- Born: 5 November 1878 Dover, Kent, England
- Died: 15 January 1955 (aged 76) West Malling, Kent
- Allegiance: United Kingdom
- Branch: British Army
- Service years: 1898–1937
- Rank: Lieutenant-General
- Commands: 5th Infantry Division Staff College, Quetta 7th Indian Infantry Brigade
- Conflicts: Second Boer War First World War
- Awards: Knight Commander of the Order of the Bath Companion of the Order of St Michael and St George Distinguished Service Order

= Thomas Humphreys (British Army officer) =

British Army general (1878–1955)

Lieutenant-General Sir Edward Thomas Humphreys, (5 November 1878 – 15 January 1955) was a British Army officer who commanded the 5th Division from 1931 to 1934.

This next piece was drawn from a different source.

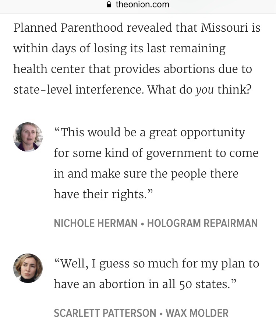The image size is (276, 336).
Task: Click the italic word 'you' in question
Action: [204, 90]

==Early life and education==
Humphreys was born in Dover, Kent, the son of Thomas Humphreys and Jeannette Napoli Cotman. He was educated at Charterhouse School and the Royal Military College, Sandhurst.

==Military career==
Humphreys was commissioned into the Lancashire Fusiliers as a second lieutenant on 7 May 1898, and was promoted to lieutenant on 1 April 1899. He served in the 2nd Battalion, which was posted to South Africa in December 1899 after the outbreak of the Second Boer War. In South Africa he was adjutant of the Mounted Infantry Battalion, and was promoted to captain on 5 October 1901. Humphreys served in South Africa throughout the war, which formally ended in June 1902 after the Peace of Vereeniging, and returned to the posting as regular officer in the 2nd Battalion of his regiment in late September 1902. He joined other officers and men of the battalion who left Cape Town on the SS Britannic in October that year, and was stationed at Aldershot after their return.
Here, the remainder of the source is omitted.